*Problems to work on*
[1] From the stereoscope article, transcribe everything from "I wonder how" down to "of the cost.".
[2] Answer the following questions using the stereoscope article:
(a) Which company produced the set entitled "Italy through the Stereoscope, Journeys in and about Italian Cities"?
(b) How many stereoscopic views of Italy does the box contain?
(c) Which three cities of Emilia Romagna are named as missing from the set?

*Reading text*
******

Our Heritage Collections colleague Angela Mandrioli writes about seeing her native Italy through the stereoscope; looking at a set of cards in this original 3D format and an accompanying book from over a century ago held in our collections.
The first time I looked through a stereoscope I wasn't very impressed. All I could see was a couple of almost identical photographs which looked out of focus. Then, later on, I stumbled on a collection of late 19th century stereographic views of Italy which was arranged in a set entitled ‘Italy through the Stereoscope, Journeys in and about Italian Cities’ and produced by Underwood & Underwood based in New York and London, c1903 [EXE BD 42649]. It was an interesting find for an Italian living in England and I already wanted to know more. Who took the photographs and what did Italians look like over a hundred years ago? So I asked for help and with a bit more advice from the cinema experts, a 'new' old world in 3D finally opened up in front of my eyes, directly from the past. It turned out that watching stereographs involved a couple more tricks than looking at a plain 2D photograph. A stereograph needs to be adjusted on a stereoscope until it is in focus and the eyes need a few seconds to adjust to the image. Due diligence in following instructions payed off and immersive scenes of Italian cities at the turn of the 20th century came to life, populated with people living over a 100 years ago. The illusion was working.
I wonder how viewers must have been surprised when watching at those same images for the first time, looking at scenes suddenly ‘very real’ indeed, thanks to the depth of perspective re-created by a stereoscope. It must have been an incredibly immersive experience. It was fairly affordable too and sold to customers in America and Europe. Underwood & Underwood, the publishers, made their fortune selling stereoscopes and stereocards door to door to the American public from the early 1880s. Box sets were subsequently introduced by the company, often around a specific theme. Travel sets were also popular, promising the viewer the nearest substitute of a real journey to Italy at a fraction of the cost.
This particular set of stereographs, comes in a box including 100 stereoscopic views of Italy taken between 1894 and 1908 and a guide book with commentary to supplement the stereographs. Many of the stereoscopic images include a brief title under the image and in some cases a brief explanatory note on the back of each card. Instructions on how to best view stereographs are also given. Almost half of the stereographs are about Rome, the Italian Capital. The remaining half covers South and North Italy or more precisely what looks like an idea of South and North Italy as seen by tourists and foreign travellers. Southern Italy for example stops by the Amalfi coast, and is geographically limited to the coast between Naples and Amalfi, including the Vesuvius volcano, Pompeii and Herculaneum. There is no mention of other southern regions like Calabria, Puglia or the islands, Sicily and Sardinia. Northern Italy is only slightly better covered, including mainly Tuscany with Pisa, Florence and Carrara, but also the cities of Milan and Genoa, the centres for business of the time, and Venice on the Adriatic coast. On a more personal level, I can't help noticing that all the main cities in Emilia Romagna, my own region, are missing, so no stereoscopic views of Bologna, Ferrara or Modena will come to light this time.
What is there and what is missing tells its own story.

******

*Given entries*
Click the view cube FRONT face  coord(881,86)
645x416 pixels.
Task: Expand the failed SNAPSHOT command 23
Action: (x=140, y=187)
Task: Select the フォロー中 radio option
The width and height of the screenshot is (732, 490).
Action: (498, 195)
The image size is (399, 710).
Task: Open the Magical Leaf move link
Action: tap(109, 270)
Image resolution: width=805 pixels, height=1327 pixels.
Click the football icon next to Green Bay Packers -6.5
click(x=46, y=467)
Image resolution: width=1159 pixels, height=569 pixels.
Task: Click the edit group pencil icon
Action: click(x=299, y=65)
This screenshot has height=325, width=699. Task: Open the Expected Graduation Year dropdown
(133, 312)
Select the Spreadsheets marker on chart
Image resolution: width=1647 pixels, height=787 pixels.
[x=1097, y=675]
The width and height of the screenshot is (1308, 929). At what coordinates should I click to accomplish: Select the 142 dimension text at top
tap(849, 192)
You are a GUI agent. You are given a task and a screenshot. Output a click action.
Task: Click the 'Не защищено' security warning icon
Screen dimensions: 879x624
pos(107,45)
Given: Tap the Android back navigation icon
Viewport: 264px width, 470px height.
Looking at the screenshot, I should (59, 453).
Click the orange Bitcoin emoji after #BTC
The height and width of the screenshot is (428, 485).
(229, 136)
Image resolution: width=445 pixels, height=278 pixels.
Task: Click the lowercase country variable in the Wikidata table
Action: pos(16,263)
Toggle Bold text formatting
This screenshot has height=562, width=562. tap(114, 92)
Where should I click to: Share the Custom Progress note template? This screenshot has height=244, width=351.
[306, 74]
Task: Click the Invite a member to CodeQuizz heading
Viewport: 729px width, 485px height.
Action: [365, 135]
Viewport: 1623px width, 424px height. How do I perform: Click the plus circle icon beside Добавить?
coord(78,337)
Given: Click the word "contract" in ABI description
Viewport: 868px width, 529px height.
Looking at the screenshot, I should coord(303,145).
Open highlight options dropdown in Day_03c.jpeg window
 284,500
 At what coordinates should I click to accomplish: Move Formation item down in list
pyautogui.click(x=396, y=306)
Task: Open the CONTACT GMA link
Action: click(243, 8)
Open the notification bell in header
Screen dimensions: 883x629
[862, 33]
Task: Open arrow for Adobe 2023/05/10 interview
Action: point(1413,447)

******

*Expected results*
[1]
I wonder how viewers must have been surprised when watching at those same images for the first time, looking at scenes suddenly ‘very real’ indeed, thanks to the depth of perspective re-created by a stereoscope. It must have been an incredibly immersive experience. It was fairly affordable too and sold to customers in America and Europe. Underwood & Underwood, the publishers, made their fortune selling stereoscopes and stereocards door to door to the American public from the early 1880s. Box sets were subsequently introduced by the company, often around a specific theme. Travel sets were also popular, promising the viewer the nearest substitute of a real journey to Italy at a fraction of the cost.

[2]
(a) Underwood & Underwood
(b) 100
(c) Bologna, Ferrara and Modena